Rick, still holding the baby, just blinked.  Had he fired into the trailer?  Had one of his stray rounds struck it?  He had fired towards the trailer as they had come around the cliff side, but that had been past it, not at it.

“You all right, man?” Winston said, breaking through his thoughts.

Rick wasn’t sure if he ever responded or if he just sat there in silence, holding the dead baby until EMS came rushing in.  They took the small body from him and then took charge to check out the rest of the children, all of whom cried and shied away from them.

He looked down at his gloves and sleeves, streaked with red.  He looked past them at the children one last time before turning around and walking past Winston and out of the trailer.

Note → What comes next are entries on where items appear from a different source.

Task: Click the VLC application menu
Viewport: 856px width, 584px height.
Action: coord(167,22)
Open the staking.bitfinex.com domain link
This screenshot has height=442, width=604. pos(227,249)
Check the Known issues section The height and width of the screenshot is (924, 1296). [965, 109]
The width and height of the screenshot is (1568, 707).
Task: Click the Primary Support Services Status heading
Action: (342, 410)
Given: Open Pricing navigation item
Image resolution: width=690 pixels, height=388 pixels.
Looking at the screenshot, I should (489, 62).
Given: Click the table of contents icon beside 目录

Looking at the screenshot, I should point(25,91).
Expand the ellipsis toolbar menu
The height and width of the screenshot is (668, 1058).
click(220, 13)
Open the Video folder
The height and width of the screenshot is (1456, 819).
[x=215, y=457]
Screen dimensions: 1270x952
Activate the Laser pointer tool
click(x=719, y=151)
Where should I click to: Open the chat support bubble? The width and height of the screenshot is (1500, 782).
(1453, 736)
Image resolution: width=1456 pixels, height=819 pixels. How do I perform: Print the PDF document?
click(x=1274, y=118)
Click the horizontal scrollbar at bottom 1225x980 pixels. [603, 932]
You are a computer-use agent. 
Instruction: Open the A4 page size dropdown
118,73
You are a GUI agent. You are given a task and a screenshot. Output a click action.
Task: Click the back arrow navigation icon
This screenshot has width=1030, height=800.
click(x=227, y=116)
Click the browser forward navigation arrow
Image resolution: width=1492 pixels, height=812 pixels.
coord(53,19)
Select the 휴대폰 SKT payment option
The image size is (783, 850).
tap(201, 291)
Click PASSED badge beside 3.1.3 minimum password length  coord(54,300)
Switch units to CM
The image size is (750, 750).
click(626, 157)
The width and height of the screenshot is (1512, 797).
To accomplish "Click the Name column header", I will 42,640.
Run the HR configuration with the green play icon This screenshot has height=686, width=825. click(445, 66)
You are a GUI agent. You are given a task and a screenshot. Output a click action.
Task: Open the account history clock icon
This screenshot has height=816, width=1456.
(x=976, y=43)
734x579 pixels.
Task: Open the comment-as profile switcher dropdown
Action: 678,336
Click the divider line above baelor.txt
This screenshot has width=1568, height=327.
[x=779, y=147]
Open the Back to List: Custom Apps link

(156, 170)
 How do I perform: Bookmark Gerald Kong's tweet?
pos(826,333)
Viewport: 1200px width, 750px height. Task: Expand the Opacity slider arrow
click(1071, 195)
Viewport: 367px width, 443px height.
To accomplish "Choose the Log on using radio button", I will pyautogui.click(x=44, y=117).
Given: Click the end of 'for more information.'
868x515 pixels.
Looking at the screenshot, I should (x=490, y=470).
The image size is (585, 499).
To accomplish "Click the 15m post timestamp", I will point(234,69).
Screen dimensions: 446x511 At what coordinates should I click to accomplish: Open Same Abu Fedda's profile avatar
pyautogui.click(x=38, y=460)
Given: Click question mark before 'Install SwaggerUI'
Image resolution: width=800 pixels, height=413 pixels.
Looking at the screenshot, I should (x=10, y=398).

A harsh wind was blowing snow off the trees, making visibility poor where it had been clear only moments before.  Even the sky was different, clouds blocking out the sun.  Pulling his goggles down, he walked through the wind towards a knot of agents in the center of the camp.  There he saw more bodies, all of them wrapped in that same combination of dirty clothing and blankets.  They lay where they had fallen, some behind cover, others in the open.

But they weren’t armed.

The more he looked, the more he realized what he was seeing.  Here and there, yes, there were weapons, but not enough—not nearly enough.  Not one for each person—

For each body.

He saw his chalk leader gesticulating angrily at the detachment commander, saying something to the operations commander.  Fresh from his SUV, the operations commander didn’t look especially happy to be held up like this.  He glowered at both of them and said something, to which Eddie only responded by pointing at his boss.

“Forget it, man.  If you don’t, it’ll eat you up inside,” Winston said at his side.  He looked up and saw what Rick was seeing.  “Come on, we should go.”  When Rick didn’t respond, he nudged him with the butt of his rifle.  “Come on.”

“Yeah,” Rick said, still watching the argument in progress.  “Sure thing.”